Huge Veterans Park project might be done by Veterans Day of 2021

OKALOOSA ISLAND — Veterans Park on Okaloosa Island might truly live up to its name by Veterans Day of 2021.


That 11th day of November of next year marks Okaloosa County’s scheduled completion date for a women military veterans memorial and other major additions to the park.


County officials anticipate the memorial will consist of eight or more bronze, life-size statues of women from various military organizations and/or branches of service. The statues could line a trail winding through the 17-acre park, which stands next to the Emerald Coast Convention Center.


The idea for the memorial came from County Commissioner Carolyn Ketchel, who has noted that Florida is home to the second-largest population of women veterans in the nation after Washington, D.C.


County officials plan to use bed tax money and private donations to pay for the project, which is estimated to cost about $750,000.


"This will be a project of national importance to women who have served this nation," Ketchel said Thursday in a statement. "It will bring visitors to Okaloosa County to honor women who have served our nation since the Revolutionary War."


On Jan. 14, the county Women Veterans Monuments Advisory Committee plans to consider candidates to be honored at the memorial.


"Many names are being considered, but no one has been specifically selected at this time," county spokesman Christopher Saul said.


Each statue will have an educational component explaining the significance of each woman and why she was chosen to be honored.

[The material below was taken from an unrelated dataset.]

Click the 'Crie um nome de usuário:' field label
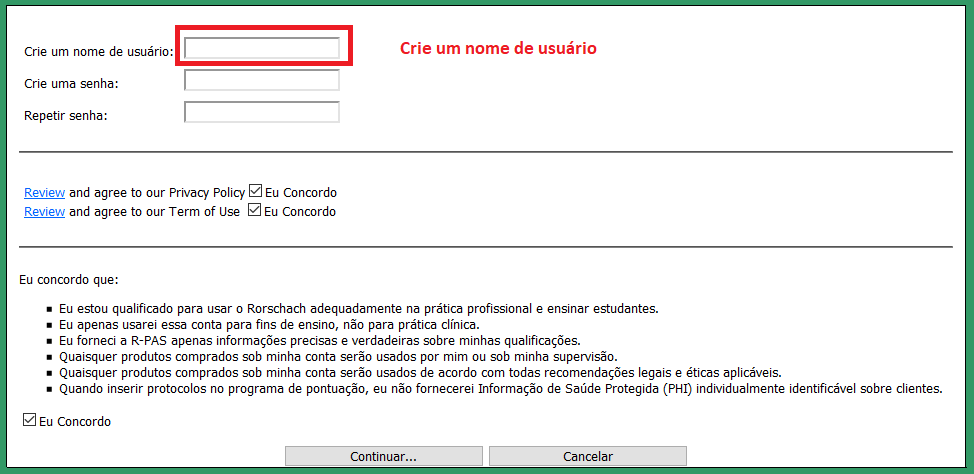Viewport: 974px width, 474px height. pyautogui.click(x=98, y=51)
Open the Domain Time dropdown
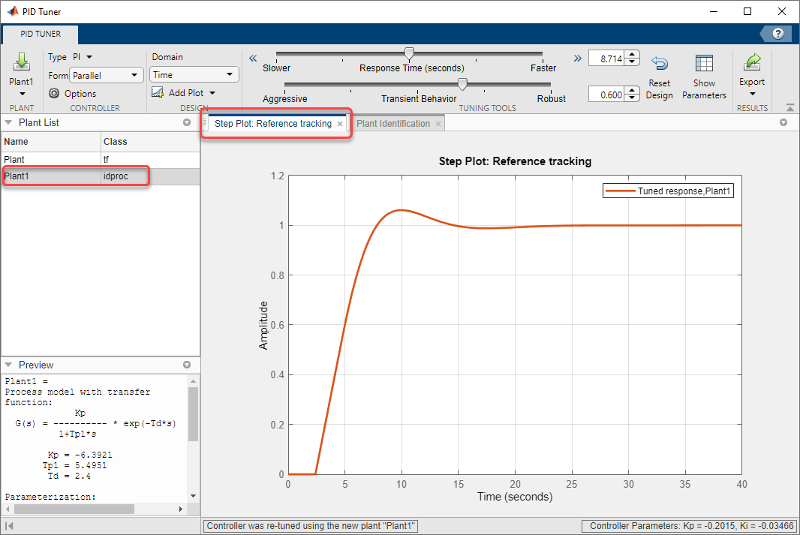Viewport: 800px width, 535px height. coord(194,75)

The exact number of statues in the memorial and the identities of the individuals they represent are expected to be determined by May.


In addition to tackling those tasks, the advisory committee will recommend an artist/sculptor to craft the statues.


For many people, the statues will be the main highlight among many major changes planned for Veterans Park.


Besides the memorial, county officials expect the park by Veterans Day 2021 to include a pier with 22 boat slips for day-use docking on Choctawhatchee Bay; wave-reduction fencing; a stabilized bay shoreline; upland, elevated boardwalks; security cameras/lighting; osprey nesting platforms; and new native plants as well as fewer non-native ones.


Not including the statues, the new features could cost a total of $4.5 million to $8 million. County officials plan to pay that cost with a mix of funding sources.


Observation areas that will showcase the statues will be included in the overall design for the new-look Veterans Park, which is home to a great blue heron rookery and other wildlife.


The county recently received five responses to its requests for qualifications from consultants interested in providing the design services. A staff-recommended firm might be ready for the commission’s consideration in February.